= A Treatise of Civil Power =

A Treatise of Civil Power was published by the English poet and polemicist John Milton in February 1659. The work argues over the definition and nature of heresy and free thought, and Milton tries to convince the new English Parliament to further his cause.

The work is addressed the work to the Lord Protector Richard Cromwell. Milton expresses his belief that an individual's conscience was more important than any external factors or forces, advocating freedom of religion or the ability of people to voluntarily choose their own religious affiliation.
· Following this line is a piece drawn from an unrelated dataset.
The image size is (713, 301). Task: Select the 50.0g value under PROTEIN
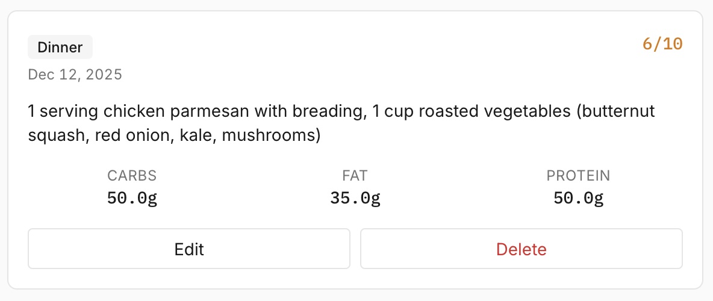pos(578,197)
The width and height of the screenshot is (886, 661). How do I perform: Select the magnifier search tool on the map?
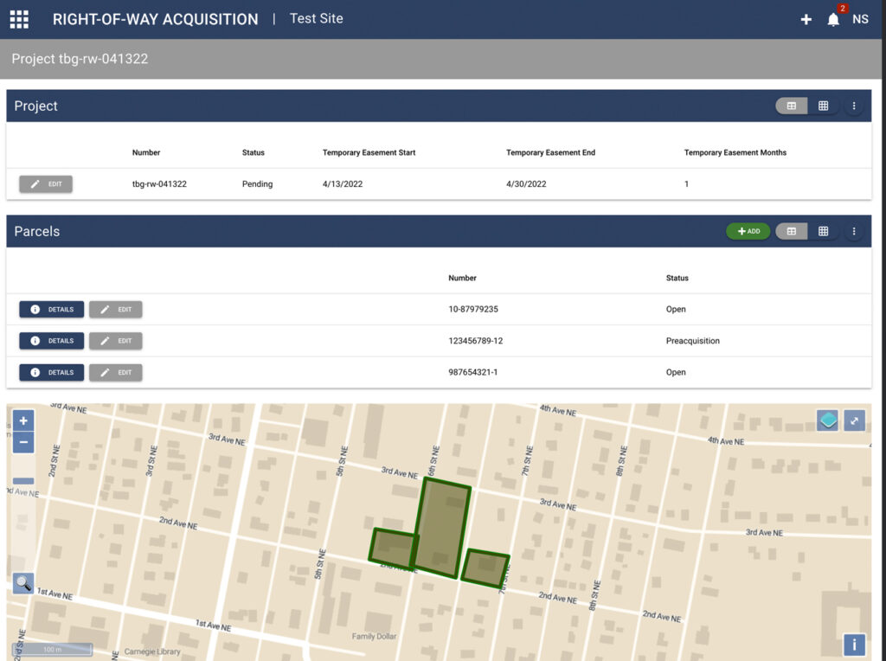23,583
In context, he opposed any form of state religion.

==Background==
A Treatise of Civil Power in Ecclesiastical Causes was published in February 1659 after Richard Cromwell established a new Parliament. Milton addresses the tract to Cromwell and Parliament because he was afraid of the various positions of the Interregnum government that promoted intolerance and limited the free speech of individuals (like Milton himself).

==Tract==
Although Milton knew that the word "heresy" was used as a pejorative, Milton believed that the term was properly defined as "only the choice or following of any opinion good or bad in religion or any other learning". Furthermore, he argues that a man is only moved "by the inward persuasive motions of his spirit".
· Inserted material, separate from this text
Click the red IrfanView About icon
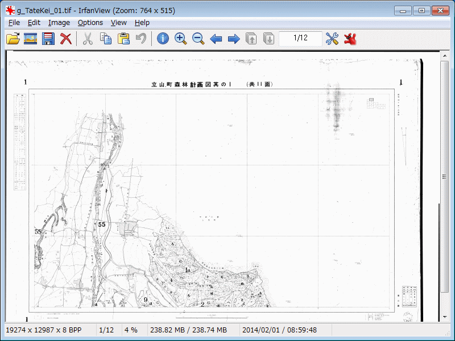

The text is primarily concerned about the covenants formed between men and of agreements: "Let who so will interpret or determine, so it be according to true church; which is exercis'd on them only who have willingly joined themselves in that covnant of union".

==Themes==
Milton believed that an individual's conscience was more important than any external factors or forces. He uses heresy in a neutral manner in order to place the concept as an obligation of true Christians. The work, according to John Shawcross, is like other of his later works in that it contains "A fusion of submission and revolution". Thomas Corns believes the language of the text is subdued, comparatively speaking, and contains little of the powers of language found within Milton's earlier prose. Conversely, Kevin Hart wrote in First Things, "His powerful attack against the idea of a state church remains one of the most pungent pieces of prose in the language."